Capítulo 48: Amistades Peligrosas

Josué no redujo el paso hasta que el aire comenzó a dolerle en los pulmones.

No miró atrás ni dudó. Sabía exactamente cuántos segundos tenían antes de que alguien notara la ausencia.

—Por aquí —murmuró, girando de golpe entre dos vehículos estacionados.

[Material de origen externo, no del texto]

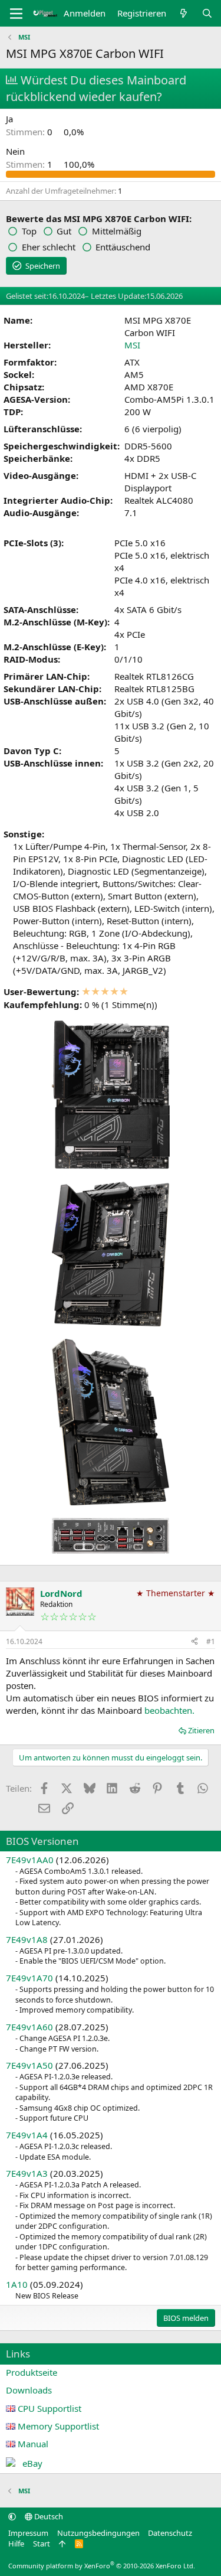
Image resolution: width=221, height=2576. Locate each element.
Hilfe (16, 2543)
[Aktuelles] (183, 13)
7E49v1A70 (29, 1978)
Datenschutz (170, 2533)
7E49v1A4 (27, 2135)
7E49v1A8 (27, 1939)
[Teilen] (194, 1642)
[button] (12, 2516)
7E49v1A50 (29, 2065)
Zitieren (201, 1730)
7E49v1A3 (27, 2173)
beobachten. (169, 1710)
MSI (132, 345)
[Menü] (16, 13)
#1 (210, 1641)
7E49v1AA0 (30, 1860)
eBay (32, 2463)
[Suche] (207, 13)
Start (41, 2543)
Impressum (28, 2533)
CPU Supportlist (49, 2408)
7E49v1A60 (29, 2027)
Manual (33, 2444)
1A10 (17, 2284)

Lía apenas tuvo tiempo de reaccionar. El tacón golpeó mal el pavimento húmedo y estuvo a punto de perder el equilibrio. Sintió un tirón brusco, firme. Josué la sostuvo por la cintura y la arrastró con él detrás de un camión de carga. El metal estaba frío contra su espalda. El corazón le latía tan fuerte que estaba segura de que cualquiera podría oírlo.

A unos metros, uno de los guardaespaldas de Lía se detuvo en seco. Giró sobre sí mismo, escaneando el entorno con el ceño fruncido, la mano cerca del arma. Sus pasos resonaron demasiado cerca.

—Mierdä… —susurró Lía, llevándose una mano instintivamente al vientre.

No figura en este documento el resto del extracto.